By my experience, mindfulness helps with managing a psychotic disorder--when it is used as an adjunct to conventional treatment. Anything you can do to increase your arsenal of useful strategies is going to help. 

Mindfulness allows me to cope with the absurd life circumstances that I have to face, which have partly come about from people's perceptions. When a person is diagnosed with schizophrenia or anything major, the package deal is that life circumstances become crazy, due to government and due to how people behave toward a person with a diagnosis. Mindfulness, in that case, is essential. It can help you do the mental gymnastics needed to deal with having the life of a mentally ill person. 

Additionally, mindfulness helps me not be quite so stuck on delusional thoughts, even while they still arise and can potentially take over if I'm not careful. Mindfulness helps me not hate myself, but instead to accept myself and not identify with having a brain defect. It is not how good your brain is that counts, it is how well you use it. 

Mindfulness can do a lot of good for mentally ill people, but it does not cure a condition. I've tried that path and won't try it again. 

Some have believed their illness is caused by a food allergy. I can't say this has never happened because I don't have access to the facts in those cases. If scientists want to study food toxins affecting the brain and causing mental illness, that would not be a waste of time. 

Psych meds at best do only part of the job of getting a patient to get well. The rest is up to the patient, who has to find all manner of strategies to make life better for oneself. Psychotherapy at best, creates more emotional comfort and more self-affinity for a consumer. It doesn't directly treat symptoms. At its worst, psychotherapy can adversely affect a patient, in ways that are not readily measured. 

If there was a natural cure to schizophrenia, it would be packaged and sold, and the inventor of it would be a billionaire. We know that a different disease, diabetes, can be managed through diet if you don't let it progress too far. 

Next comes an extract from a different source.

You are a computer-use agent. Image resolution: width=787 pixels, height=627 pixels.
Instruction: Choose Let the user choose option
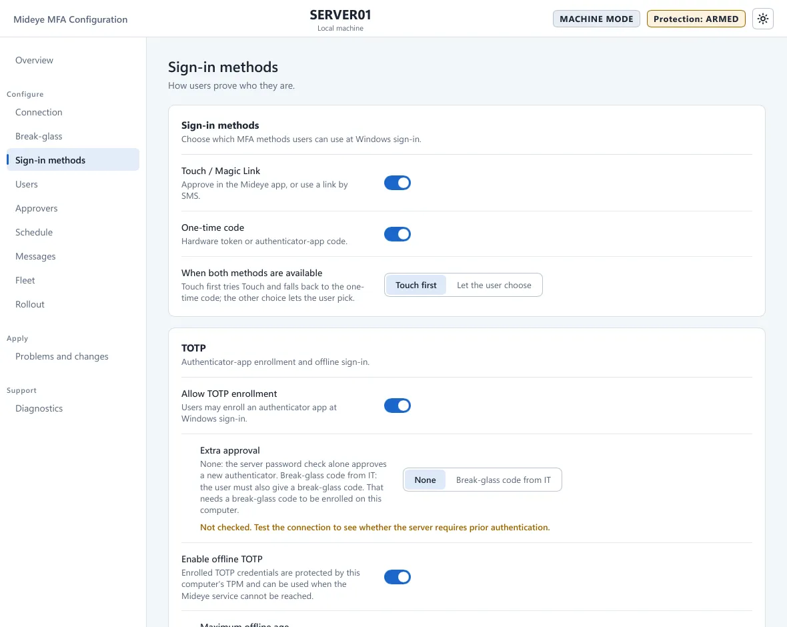[494, 285]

Some people in mental health believe in taking measures early in a person's life, to prevent full-scale psychosis if it appears to be developing. But then you've got someone who might have bad effects on their life due to being on medication and in counseling at too young an age. If you start with a young person who is having it rough but hanging in there, and then institutionalize them, you could be making a hard life into a hopeless life. I'm not saying this is true all the time, but it could be so some of the time. 

I benefited from going a year without medication following the first episode of the psychiatric condition. I was able to work a demanding physical job and I was able to learn my own variety of meditation. Then I became ill again, and I needed more help. I would not repeat going off medication, because the condition would keep recurring and it would ruin my life if it didn't kill me, or someone else. There is no dogma or belief system that is always correct.